━━━ Dataset records ━━━

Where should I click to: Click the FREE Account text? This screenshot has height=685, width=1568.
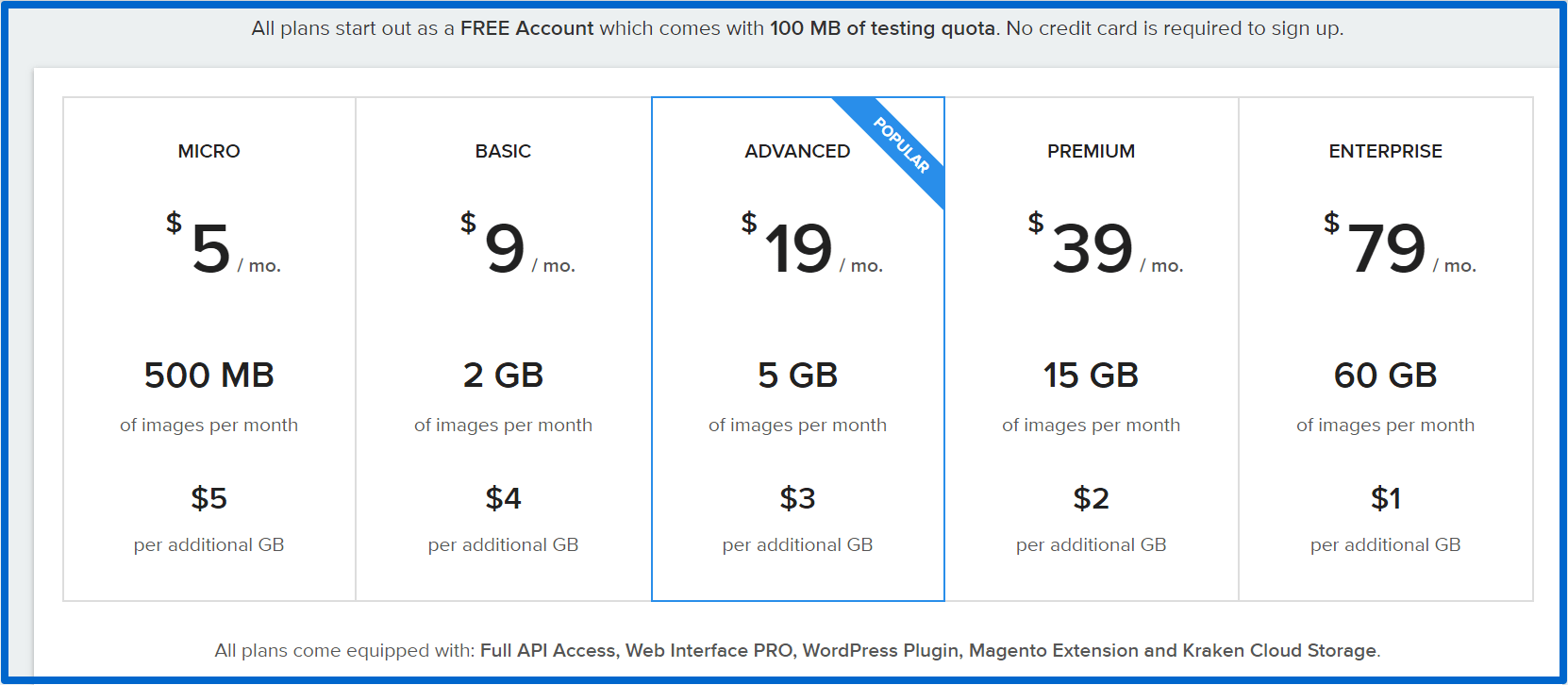pos(527,28)
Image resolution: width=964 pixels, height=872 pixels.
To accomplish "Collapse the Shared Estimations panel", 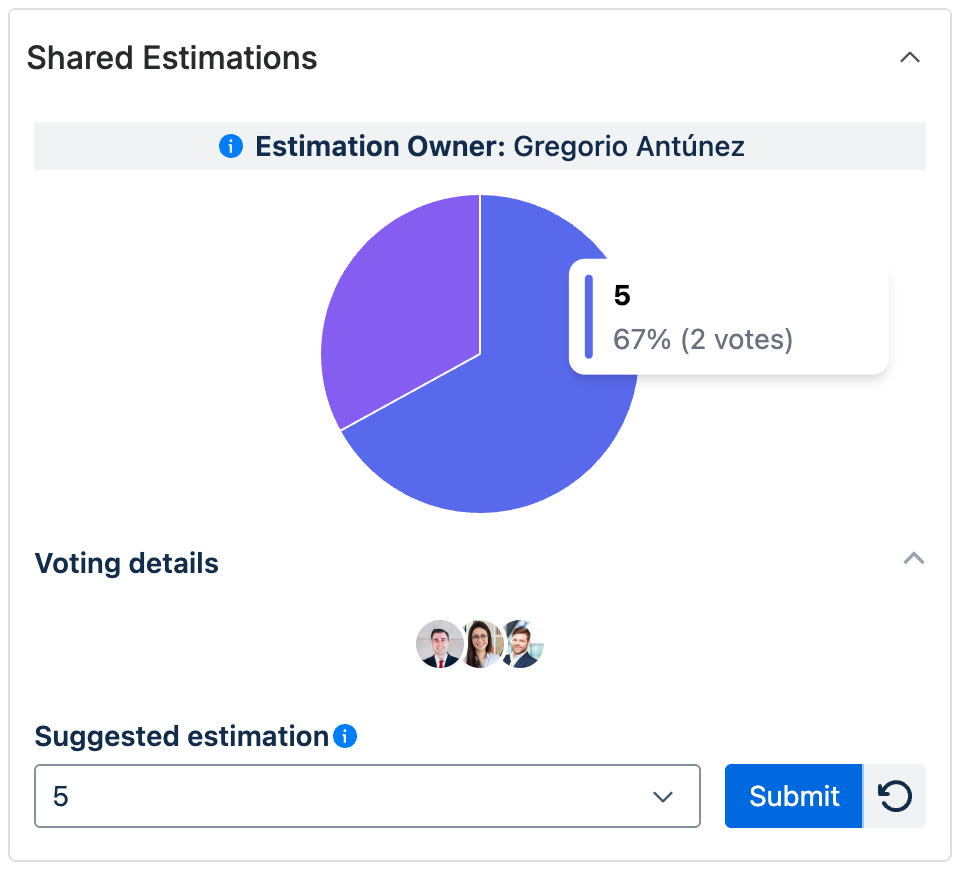I will (x=910, y=58).
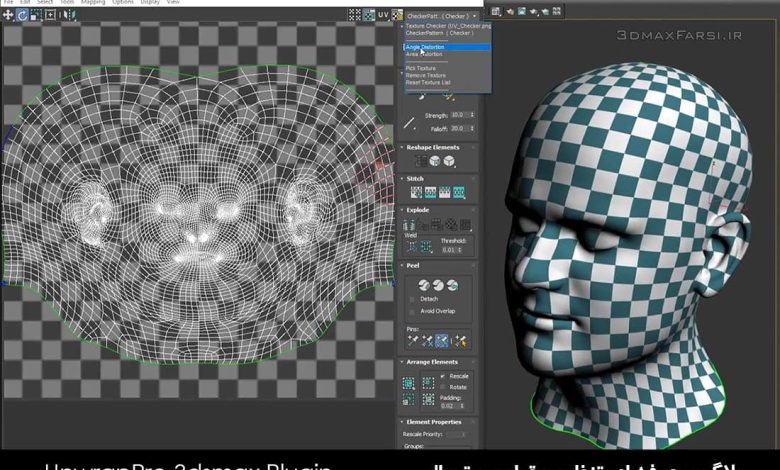780x470 pixels.
Task: Uncheck the Rescale checkbox
Action: 443,376
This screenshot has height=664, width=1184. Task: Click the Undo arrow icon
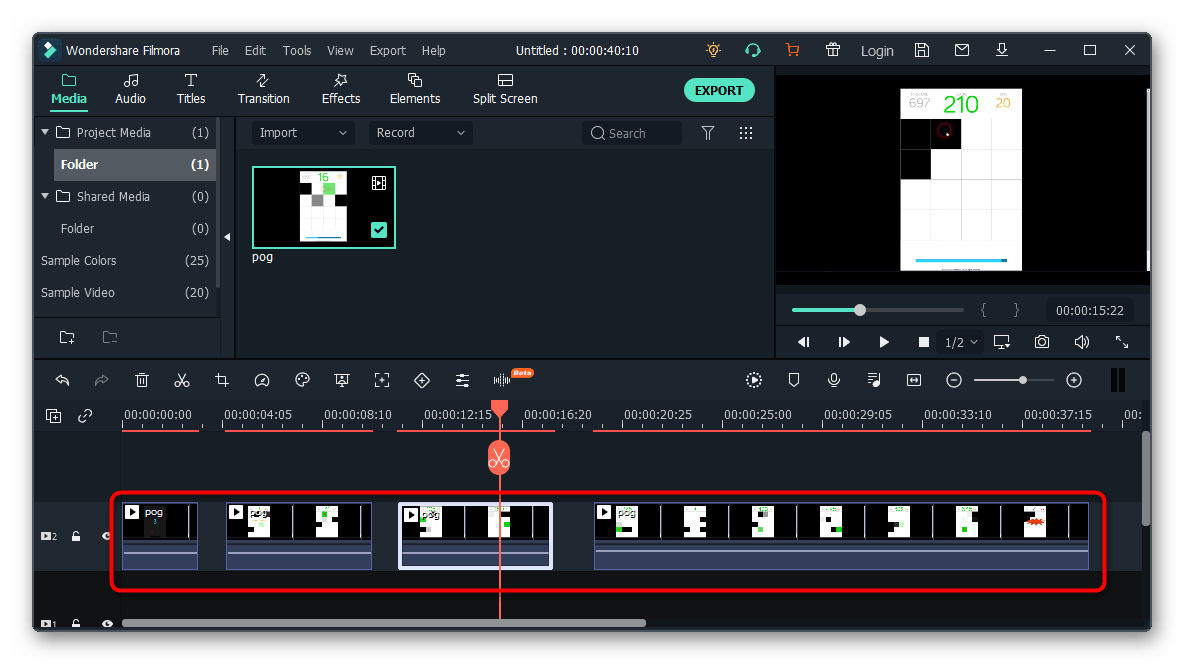[x=62, y=380]
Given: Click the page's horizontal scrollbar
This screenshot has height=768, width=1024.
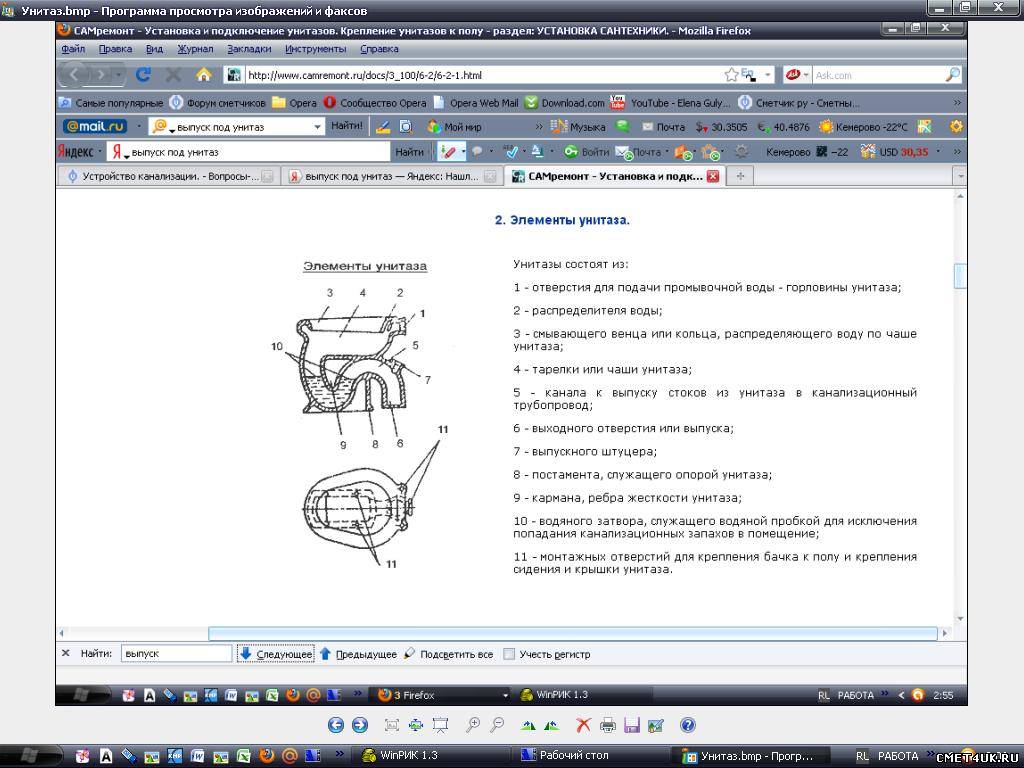Looking at the screenshot, I should point(573,633).
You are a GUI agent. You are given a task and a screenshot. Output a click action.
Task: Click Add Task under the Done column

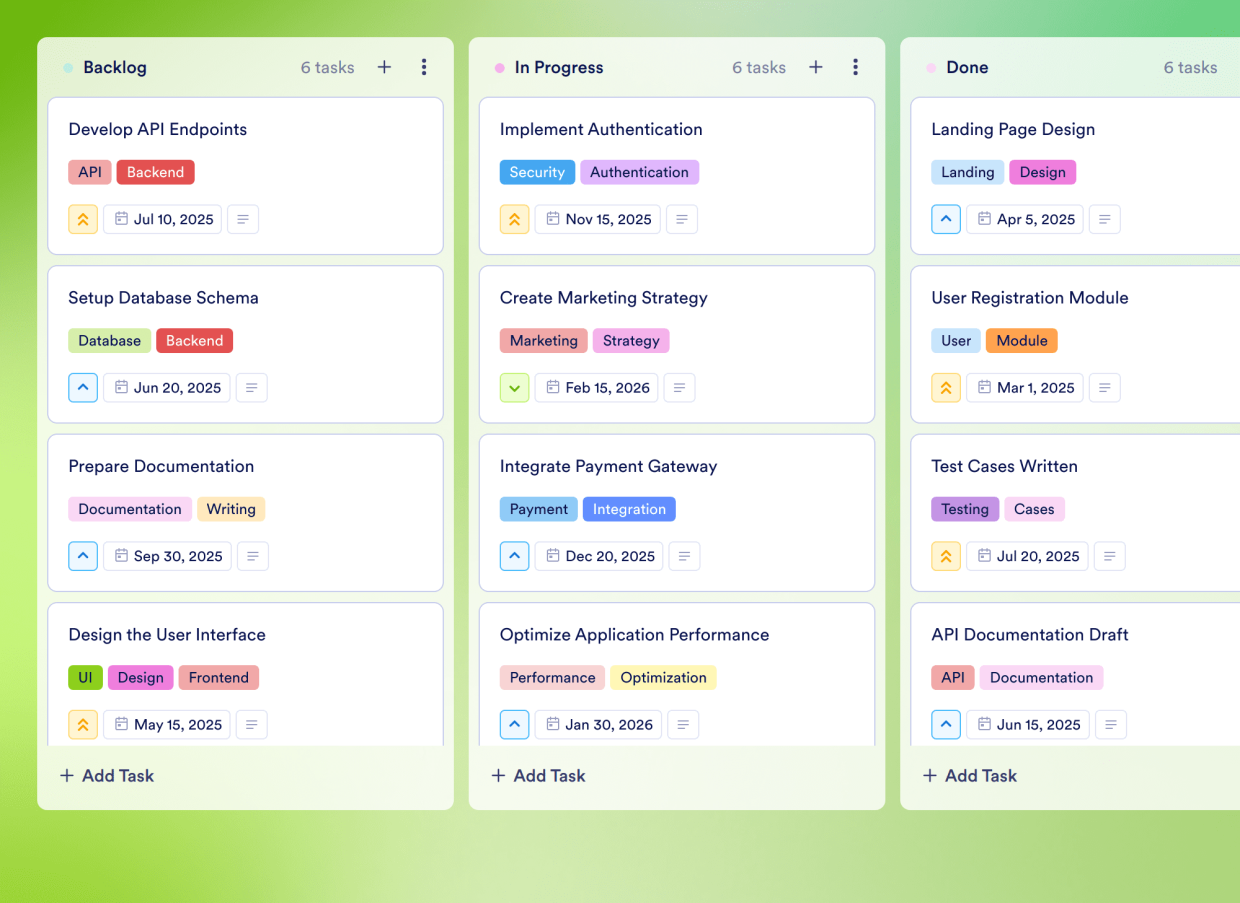(969, 775)
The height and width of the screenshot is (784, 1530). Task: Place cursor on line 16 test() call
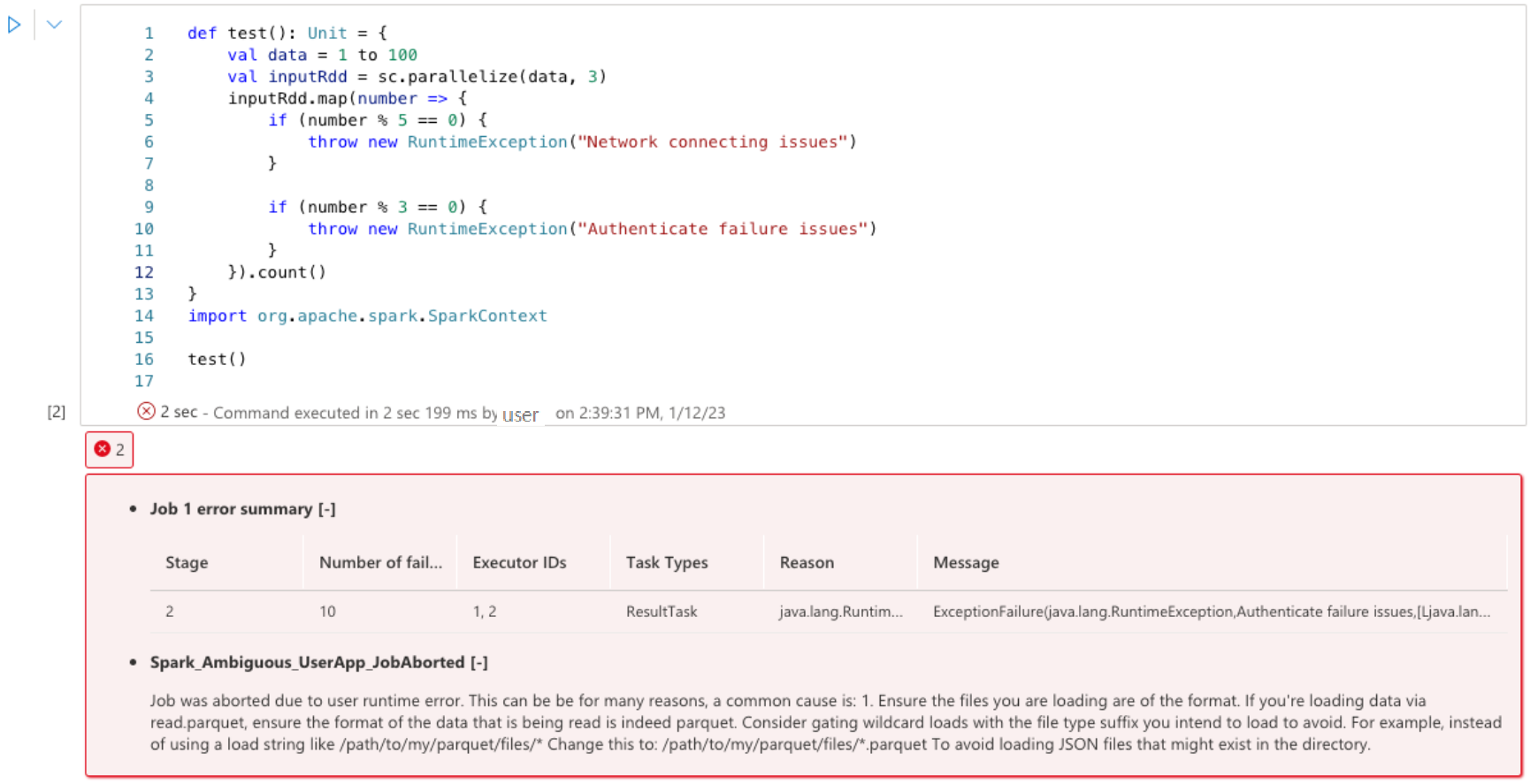coord(217,359)
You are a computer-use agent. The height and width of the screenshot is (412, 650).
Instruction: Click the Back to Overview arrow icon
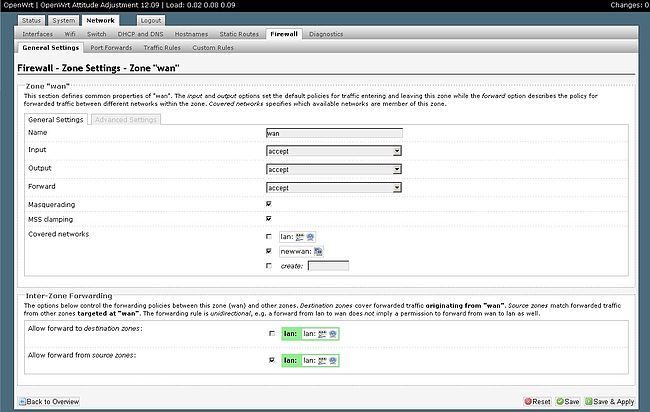point(21,401)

━━━

#### About this exercise
Leaving out every picture, copy exactly the lines from the one that contains "You are a GUI" through the end of the entries above.

#### Reply to the exercise
You are a GUI agent. You are given a task and a screenshot. Output a click action.
Task: Click Add Task under the Done column

(969, 775)
The height and width of the screenshot is (784, 1530). Task: Place cursor on line 16 test() call
coord(217,359)
You are a computer-use agent. The height and width of the screenshot is (412, 650).
Instruction: Click the Back to Overview arrow icon
point(21,401)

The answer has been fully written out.